Линия замолчала, тишина нервировала: там, похоже, принимали решение. Наконец в трубке послышался голос Дру:
— Да, Бобби?
— Я оставил вам пару посланий. Вы не позвонили.
— И не написал. Кроме того, что в меня стреляли и чуть не отправили в мир иной, у меня тут было дел по горло да еще кое-какие неприятности.
— Представляю. Однако, мне кажется, нам надо поговорить.
— Правда? О чем?
— Как раз это я и хочу выяснить.
— Это что, шарада? Я в них не силен, вы же знаете.
— Я знаю, что мне надо поговорить с вами, и не по телефону. Это возможно?
— Одну минуту. — И опять наступила пауза, но короче предыдущей. — Хорошо, — сказал Лэтем в трубку. — Есть лифт, о котором я не подозревал, он останавливается у вас на этаже. Я приеду вместе с тремя вооруженными пехотинцами, и вы очистите коридор. Будем через пять минут.

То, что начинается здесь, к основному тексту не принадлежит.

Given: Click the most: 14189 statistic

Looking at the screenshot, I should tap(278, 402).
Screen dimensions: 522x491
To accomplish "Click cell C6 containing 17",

— Все так далеко зашло? — тихо спросил Дурбейн. — Я? Я вдруг стал опасной зоной?
— Разберемся, Бобби.
Через семь минут двадцать восемь секунд Дру сидел на единственном стуле перед столом Дурбейна, пехотинцы уже обследовали кабинет, оружия не нашли.
— Что за чертовщина? — спросил главный оператор центра связи. — Бога ради, чем я так провинился, чтобы ко мне применяли гестаповские методы?
— Возможно, вы выбрали очень точное слово, Бобби. Гестапо — нацистская лексика.
— Что вы такое говорите?
— Вы знаете женщину по имени Филлис Крэнстон?
— Конечно. Она секретарь... как его... третьего или четвертого атташе, ниже поверенного в делах у посла. Ну и что?